Empathy and tough measures underpin poverty relief efforts
Last month, 77-year-old Chen Kaizhi made his 101st trip to Baise, Guangxi Zhuang autonomous region, to carry on his 21 years of poverty relief efforts in the city.
Chen first visited in 1996. Then executive vice-mayor of Guangzhou, Guangdong province, he was tasked with helping Baise in its poverty relief work, following the central government’s decision that the more developed eastern part of the country should support the underdeveloped western part. “It was like a different world,” Chen said. Back then, Baise, which was suffering from rocky desertification, was one of 18 povertystricken areas in the country. About 1 million of its 3.57 million residents had no access to roads, 800,000 did not have a secure water supply, 600,000 lived in extreme poverty, 200,000 lacked basic living conditions and 36,000 children were out of school.
“Most villages had no power supply, or road. Let alone TV or newspapers. They were so out of touch with the outside world that they had little concept of time. Many families lacked three or four months of food in a year,” Chen said.
Chen began by conducting a series of field studies in Baise, often catching early planes from Guangzhou to Nanning, the capital of Guangx, on Friday morning and returning on Sunday night to carry on his work as vicemayor on Monday morning.
Then he and his colleagues came up with a plan — they would relocate people in extreme poverty, export labor to the Pearl River Delta in Guangdong, train grassroots government officials in Baise about poverty relief, enact economic and trade cooperation, and get dropouts to go back to school.
As a result, jobs for hundreds of thousands of laborers were found in Guangdong, more than 500 Guangdong-invested firms set up operations in Baise and more than 40,000 people in the Dashi Mountain area were settled in six immigrant zones in Baise.
Water and power are now available and all villages have roads. Baise has a high-speed railway station and nine of the 12 counties are already connected with freeways. Freeway construction is under way in three other counties.
In 1998, Chen’s focus shifted to education and its role in poverty alleviation after he assumed the post of chairman of the Guangzhou committee of the Chinese People’s Political Consultative Conference.
He sought donations for teacher training, building a new high school, cultivating children from ethnic backgrounds and renovating school and kindergarten buildings. More than 30,000 students have graduated from the high school in the past 17 years.
He launched an education foundation specially for Baise in 2011, which has raised more than 140 million yuan ($21.5 million), including 220,000 yuan of his own money, and helped 31,000 children.

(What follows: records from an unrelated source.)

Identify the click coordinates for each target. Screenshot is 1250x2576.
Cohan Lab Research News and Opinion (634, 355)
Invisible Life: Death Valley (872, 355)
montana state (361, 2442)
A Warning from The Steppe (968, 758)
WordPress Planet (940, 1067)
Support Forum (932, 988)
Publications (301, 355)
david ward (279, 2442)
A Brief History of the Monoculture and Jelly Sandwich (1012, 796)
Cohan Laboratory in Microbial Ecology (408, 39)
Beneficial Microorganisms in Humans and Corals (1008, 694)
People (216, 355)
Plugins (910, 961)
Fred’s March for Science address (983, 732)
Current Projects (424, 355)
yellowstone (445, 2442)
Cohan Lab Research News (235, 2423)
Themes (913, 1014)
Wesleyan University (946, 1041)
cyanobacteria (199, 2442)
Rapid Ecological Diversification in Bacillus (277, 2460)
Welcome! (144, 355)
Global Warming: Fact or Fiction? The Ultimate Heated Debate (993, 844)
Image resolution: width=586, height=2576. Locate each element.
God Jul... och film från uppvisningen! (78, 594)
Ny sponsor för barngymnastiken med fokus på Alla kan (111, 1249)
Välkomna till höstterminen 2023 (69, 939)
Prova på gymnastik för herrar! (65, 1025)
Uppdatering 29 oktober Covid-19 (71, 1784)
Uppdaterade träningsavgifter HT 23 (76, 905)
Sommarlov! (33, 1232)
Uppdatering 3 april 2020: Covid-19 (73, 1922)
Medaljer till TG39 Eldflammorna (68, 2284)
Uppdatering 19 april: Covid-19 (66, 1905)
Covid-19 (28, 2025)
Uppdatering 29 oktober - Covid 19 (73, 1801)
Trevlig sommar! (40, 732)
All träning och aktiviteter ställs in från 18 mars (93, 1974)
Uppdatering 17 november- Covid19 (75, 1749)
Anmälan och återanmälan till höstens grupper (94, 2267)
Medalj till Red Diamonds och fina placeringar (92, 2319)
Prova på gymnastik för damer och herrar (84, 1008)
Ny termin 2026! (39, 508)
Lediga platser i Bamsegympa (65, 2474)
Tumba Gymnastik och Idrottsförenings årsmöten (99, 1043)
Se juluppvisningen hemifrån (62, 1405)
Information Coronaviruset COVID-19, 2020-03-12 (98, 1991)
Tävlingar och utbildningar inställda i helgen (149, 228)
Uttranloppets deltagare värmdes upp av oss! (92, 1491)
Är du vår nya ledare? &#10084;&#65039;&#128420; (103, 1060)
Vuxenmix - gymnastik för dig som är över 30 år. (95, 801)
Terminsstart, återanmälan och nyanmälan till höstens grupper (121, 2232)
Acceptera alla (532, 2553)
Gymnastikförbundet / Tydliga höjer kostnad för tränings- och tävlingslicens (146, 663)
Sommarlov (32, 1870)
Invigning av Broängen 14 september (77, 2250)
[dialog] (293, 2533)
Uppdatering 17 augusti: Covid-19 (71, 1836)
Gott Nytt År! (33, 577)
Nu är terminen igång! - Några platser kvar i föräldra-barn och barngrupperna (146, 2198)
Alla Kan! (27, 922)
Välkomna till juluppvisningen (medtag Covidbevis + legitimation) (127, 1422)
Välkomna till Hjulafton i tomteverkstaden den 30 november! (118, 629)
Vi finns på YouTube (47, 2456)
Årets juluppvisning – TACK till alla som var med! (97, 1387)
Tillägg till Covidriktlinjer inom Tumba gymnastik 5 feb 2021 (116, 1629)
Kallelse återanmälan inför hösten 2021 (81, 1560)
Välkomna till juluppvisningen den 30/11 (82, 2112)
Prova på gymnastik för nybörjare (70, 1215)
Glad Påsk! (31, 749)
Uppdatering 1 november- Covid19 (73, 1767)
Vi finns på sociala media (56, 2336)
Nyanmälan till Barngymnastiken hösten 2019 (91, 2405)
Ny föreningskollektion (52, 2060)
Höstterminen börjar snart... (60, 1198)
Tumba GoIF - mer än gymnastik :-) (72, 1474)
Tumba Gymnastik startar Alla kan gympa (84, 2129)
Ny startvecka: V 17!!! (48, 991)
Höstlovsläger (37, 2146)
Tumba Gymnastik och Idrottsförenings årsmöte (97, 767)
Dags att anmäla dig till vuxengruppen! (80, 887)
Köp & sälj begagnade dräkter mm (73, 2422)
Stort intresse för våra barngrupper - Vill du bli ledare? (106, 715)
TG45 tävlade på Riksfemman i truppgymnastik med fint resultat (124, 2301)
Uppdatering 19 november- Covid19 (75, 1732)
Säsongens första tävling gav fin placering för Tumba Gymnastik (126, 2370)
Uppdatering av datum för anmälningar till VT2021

Chen was named vice-chairman of the China Foundation for Poverty Alleviation in 2005, after he retired from the CPPCC Guangzhou committee, with his efforts extending to earthquake stricken areas and many other poverty-plagued regions.
His contribution was recognized, winning him the title of National Poverty Alleviation Champion in 1998 and Outstanding Person in National East-West Poverty Alleviation Coordination in 2004.
The keys to poverty alleviation, Chen said, are understanding its importance, empathy toward poverty-stricken people, choosing the right solutions, tough measures, and a downto-earth working style.
“If you don’t shed tears, you don’t have deep feelings. In poverty relief work, you can never have a sense of superiority and complain that people are lazy and uncivilized. This is not right.”
In terms of tough measures, Chen recalled relocating people and providing access to roads, water, power, radio and TV and renovating thatched houses.
“Back then, when we built a road in Baise, an official at a provincial level was required to take the responsibility for 1 kilometer and a city-level official, 500 meters. No matter what, the road had to be completed.”
With its poverty rate drastically down to about 15 percent of the total population in the city, Baise is well on its way to attaining its goal of reducing the rate to less than 10 percent by 2020, helped by its growing economy, central government subsidies and other ongoing poverty-alleviation efforts, Chen said.
“Poverty is a universal issue. You cannot say too much about the achievement China has made in poverty alleviation. Poverty is a developing issue. It is lengthy, complex and arduous in nature.”
As deputy secretary-general of the CPC Guangdong Committee, Chen accompanied late State leader Deng Xiaoping during his trip to Guangdong in 1992 and always bears in mind Deng’s words that those getting rich first should help those lagging behind.
Last year, Chen started efforts to ensure children living in poor conditions have adequate financial support and receive an education and plans to continue those efforts this year.